▶ ACTION ITEM: Across the listing below, how many lines include the word "green"? The answer is that number, with nothing added.

□ □ □ □ □ □ □

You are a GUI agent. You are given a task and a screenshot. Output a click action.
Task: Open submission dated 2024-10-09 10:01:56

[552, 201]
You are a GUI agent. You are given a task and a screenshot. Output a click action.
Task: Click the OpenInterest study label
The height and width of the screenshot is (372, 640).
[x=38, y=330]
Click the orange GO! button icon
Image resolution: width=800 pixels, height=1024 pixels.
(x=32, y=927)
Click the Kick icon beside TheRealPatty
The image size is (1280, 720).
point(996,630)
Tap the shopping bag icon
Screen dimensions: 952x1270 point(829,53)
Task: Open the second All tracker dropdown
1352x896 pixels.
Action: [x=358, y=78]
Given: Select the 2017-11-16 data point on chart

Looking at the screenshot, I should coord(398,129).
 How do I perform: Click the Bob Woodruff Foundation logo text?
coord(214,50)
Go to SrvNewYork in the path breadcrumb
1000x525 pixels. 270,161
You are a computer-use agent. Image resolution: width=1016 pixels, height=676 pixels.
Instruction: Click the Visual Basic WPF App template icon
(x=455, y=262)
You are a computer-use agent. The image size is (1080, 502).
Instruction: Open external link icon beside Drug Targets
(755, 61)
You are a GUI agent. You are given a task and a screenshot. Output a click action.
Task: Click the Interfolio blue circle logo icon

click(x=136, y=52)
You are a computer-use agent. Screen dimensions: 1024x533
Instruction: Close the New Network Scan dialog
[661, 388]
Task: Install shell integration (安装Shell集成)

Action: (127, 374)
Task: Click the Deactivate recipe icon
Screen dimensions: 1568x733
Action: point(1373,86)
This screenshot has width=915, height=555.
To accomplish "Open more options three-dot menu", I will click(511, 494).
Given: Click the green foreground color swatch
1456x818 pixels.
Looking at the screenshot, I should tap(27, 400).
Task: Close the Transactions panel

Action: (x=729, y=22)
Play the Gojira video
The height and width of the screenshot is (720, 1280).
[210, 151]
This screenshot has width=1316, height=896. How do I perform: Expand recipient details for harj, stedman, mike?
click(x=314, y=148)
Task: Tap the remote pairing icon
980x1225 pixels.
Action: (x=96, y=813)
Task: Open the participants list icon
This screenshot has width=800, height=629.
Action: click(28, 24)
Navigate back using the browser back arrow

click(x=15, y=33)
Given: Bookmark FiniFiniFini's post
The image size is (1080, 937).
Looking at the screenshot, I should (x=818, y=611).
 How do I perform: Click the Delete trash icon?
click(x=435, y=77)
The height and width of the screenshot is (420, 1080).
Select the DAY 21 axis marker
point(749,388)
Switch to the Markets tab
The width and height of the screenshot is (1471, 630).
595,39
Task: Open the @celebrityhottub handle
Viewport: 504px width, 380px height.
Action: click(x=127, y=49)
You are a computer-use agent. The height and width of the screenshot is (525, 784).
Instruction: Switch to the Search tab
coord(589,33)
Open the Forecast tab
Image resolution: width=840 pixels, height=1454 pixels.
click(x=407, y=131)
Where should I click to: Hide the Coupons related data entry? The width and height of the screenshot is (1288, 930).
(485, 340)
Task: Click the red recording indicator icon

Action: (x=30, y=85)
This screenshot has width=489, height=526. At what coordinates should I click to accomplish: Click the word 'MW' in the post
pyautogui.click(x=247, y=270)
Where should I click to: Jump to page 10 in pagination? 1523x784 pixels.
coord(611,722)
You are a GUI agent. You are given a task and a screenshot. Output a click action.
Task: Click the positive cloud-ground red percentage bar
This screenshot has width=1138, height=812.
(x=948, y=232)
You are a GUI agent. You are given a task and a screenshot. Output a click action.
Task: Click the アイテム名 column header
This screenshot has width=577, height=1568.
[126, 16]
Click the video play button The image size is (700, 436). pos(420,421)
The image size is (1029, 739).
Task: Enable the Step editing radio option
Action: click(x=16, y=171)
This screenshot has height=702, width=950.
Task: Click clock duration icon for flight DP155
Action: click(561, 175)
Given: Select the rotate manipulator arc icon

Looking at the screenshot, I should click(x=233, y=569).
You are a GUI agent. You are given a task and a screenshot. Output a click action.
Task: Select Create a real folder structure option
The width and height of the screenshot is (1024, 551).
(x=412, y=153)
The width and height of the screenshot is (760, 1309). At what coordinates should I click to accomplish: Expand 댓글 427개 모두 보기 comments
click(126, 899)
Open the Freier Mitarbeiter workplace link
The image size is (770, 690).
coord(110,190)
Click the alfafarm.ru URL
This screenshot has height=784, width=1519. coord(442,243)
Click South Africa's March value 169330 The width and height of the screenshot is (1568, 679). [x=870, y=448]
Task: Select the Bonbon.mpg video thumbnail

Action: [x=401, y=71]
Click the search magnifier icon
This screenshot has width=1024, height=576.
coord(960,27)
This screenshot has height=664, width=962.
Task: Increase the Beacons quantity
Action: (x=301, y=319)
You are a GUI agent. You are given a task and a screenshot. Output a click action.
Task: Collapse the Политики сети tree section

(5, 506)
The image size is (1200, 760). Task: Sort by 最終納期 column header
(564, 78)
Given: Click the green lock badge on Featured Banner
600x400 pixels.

□ □ □ □ □ □ □

▶ COMPLETED EXERCISE: 2